Included the number on the locomotive if there is any, and a ruler next to it would help. Top, sides, & bottom pictures would be nice too, but I guess you took pictures while you were looking at it and don't have but what you took.
Do you have any knowledge at all about model trains?

You can't get PM's here until you have a few posts, but I think you can post pictures here. 
Send them to me lets see what you have.
I will post them you will get more help that way.


----------



## Big Ed (Jun 16, 2009)

OK, That picture looks too big to post here.
That being said the base looks to be original but the top looks to be made up by someone.
What are the dimensions of it?

What about the engine do you have any pictures of it?


----------



## Big Ed (Jun 16, 2009)

I will try posting one picture, if it is too big I will come back and delete as it screws up the thread.
Edit,
Yes it screws up the thread size and makes people scroll back and forth to view it. I will let it sit for a while.

Edit, remove the picture.


----------



## Big Ed (Jun 16, 2009)

I have seen pictures of this tunnel before.
I think it is from the 1920's possibly pre 1920's.

I will do the same with this picture.
It is too bad the pictures are so big.

Edit, remove the picture.


----------



## Big Ed (Jun 16, 2009)

Here is your tunnel, ( the little man is worth some bucks. )












This is the Lionel prewar No. 120L Metal Tunnel that Lionel made for O Gauge and Standard Gauge in the 1920s. The "L" stands for lighted.


----------



## Big Ed (Jun 16, 2009)

WOW.....A hit and run. :dunno:
Your welcome.


----------



## botsey (Mar 23, 2013)

*Old antique Slag and Beveled Glass Train Depot*

Hey guys...i just posted the depot and old tunnel on ebay...seller id is lakeandbeach561 thanks


----------



## botsey (Mar 23, 2013)

*Lionel Prewar No. 120L Metal Tunnel-VERY RARE with EXTREMELY RARE MAN!!!*

Dear Big Ed...thank you SO MUCH for giving me insight about the tunnel....I cant wait to get the trains this week...you should see them....I think they are extremely rare and he had all of them professionally restored back in the 70's....do you have any clue about the Train Depot???? I think it is amazing....and can you give me an idea on the value of the tunnel and the man? thanks so much Big Ed


----------



## Big Ed (Jun 16, 2009)

botsey said:


> Dear Big Ed...thank you SO MUCH for giving me insight about the tunnel....I cant wait to get the trains this week...you should see them....I think they are extremely rare and he had all of them professionally restored back in the 70's....do you have any clue about the Train Depot???? I think it is amazing....and can you give me an idea on the value of the tunnel and the man? thanks so much Big Ed


That is all Ed needs, your very welcome. 

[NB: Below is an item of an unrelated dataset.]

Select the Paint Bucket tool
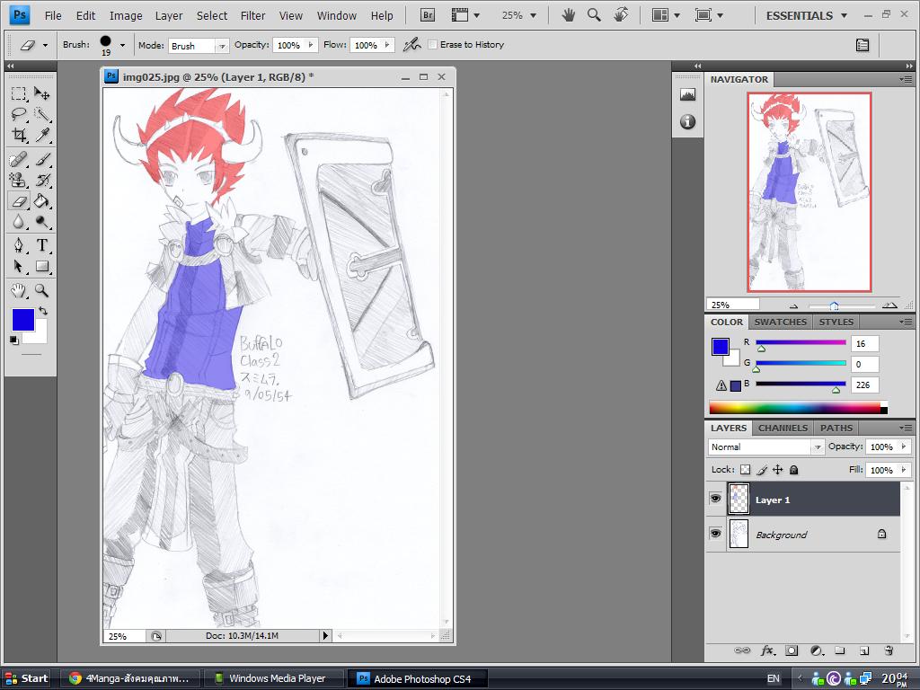 click(41, 201)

The station depot I think is from before 1920's and the roof is hand made I am almost sure of that. Nicely done I will add, different.
The depot platform looks almost like a #155 Lionel that was made in the 20's.

But the roof is different and the upright beams are different too. I like yours better then the #155.
The base looks different also that is why I am saying pre 1920's.
Does your base have an electric hookup anywhere?

Google Lionel #155.
I can't find anything the resembles the one you have, with those upright beams.


----------



## Big Ed (Jun 16, 2009)

Like I said the little tin man might bring a good buck too.
Believe it or not I have seen some of those go for over 50 bucks.
but that all depends on who is bidding, I have a few of tin & cast people, but I stole mine. I would have never bid that much on them.

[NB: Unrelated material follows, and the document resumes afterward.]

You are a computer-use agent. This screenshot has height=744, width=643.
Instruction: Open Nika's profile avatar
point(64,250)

Is he made of a light tin or more like a heavy cast piece?


----------



## Big Ed (Jun 16, 2009)

botsey said:


> Dear Big Ed...thank you SO MUCH for giving me insight about the tunnel....I cant wait to get the trains this week...you should see them....I think they are extremely rare and he had all of them professionally restored back in the 70's....do you have any clue about the Train Depot???? I think it is amazing....and can you give me an idea on the value of the tunnel and the man? thanks so much Big Ed


Just add the links, but I guess it should be in the for sale elsewhere forum.
But for this thread people will be able to see pictures of what you were asking about without the oversize pictures.


http://www.ebay.com/itm/EXTREMELY-RARE-ANTIQUE-TRAIN-DEPOT-STATION-METAL-AND-SLAG-BEVELED-GLASS-/321095549290?pt=Model_RR_Trains&hash=item4ac2c9416a



http://www.ebay.com/itm/Lionel-Prewar-No120L-lighted-Metal-Tunnel-VERY-RARE-with-EXTREMELY-RARE-MAN-/321095565379?pt=Model_RR_Trains&hash=item4ac2c98043


----------



## Big Ed (Jun 16, 2009)

One tunnel sold for over $100 bucks but it was like new, I think you have yours priced OK, I guess, I would never give that much but that is me.

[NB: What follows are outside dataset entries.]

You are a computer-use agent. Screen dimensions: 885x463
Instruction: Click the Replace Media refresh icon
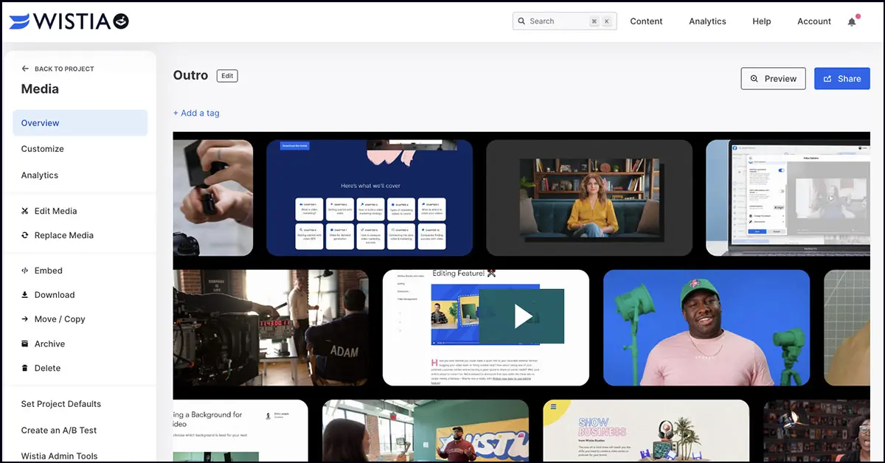pyautogui.click(x=25, y=235)
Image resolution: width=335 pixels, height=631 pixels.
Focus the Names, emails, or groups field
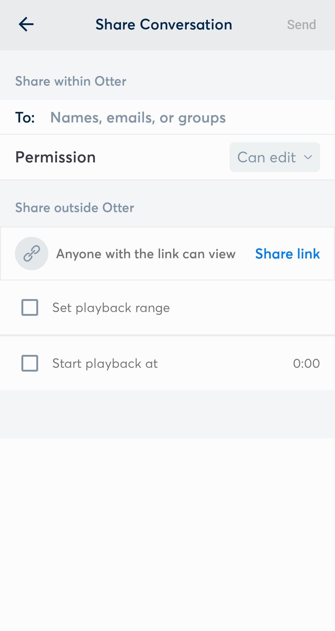(138, 117)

Yours is not like new too.

The little man?
Start it at 99 cents and see what happens, I would bet it goes up but you might not know till the end. What do you have to loose?
People that collect them do pay a good buck for them.

Is it cast or tin?? 

Got to go got things to do wasted to much time already.

Show us the trains, you can list them here in the for sale forum if you want, we do have some tin men here.
But you must state a starting price you can add or Best offer.
It will save you the e bay fees.
If you want.
Will be back later.

Also when you get over 10 posts, I think it is, you can get PM's. Till then you can't.
I think you can post pictures though.


----------



## Kwikster (Feb 22, 2012)

IMHO, the platform looks like someone custom made the top using an old chandelier for the glass and channels. I've not seen one pre-made with such intricate detail work let alone a glass top. Interesting piece to say the least.

Carl


----------



## Hellgate (Nov 9, 2011)

I would be interested to see these trains... Maybe they are Standard Gauge?


----------



## sjm9911 (Dec 20, 2012)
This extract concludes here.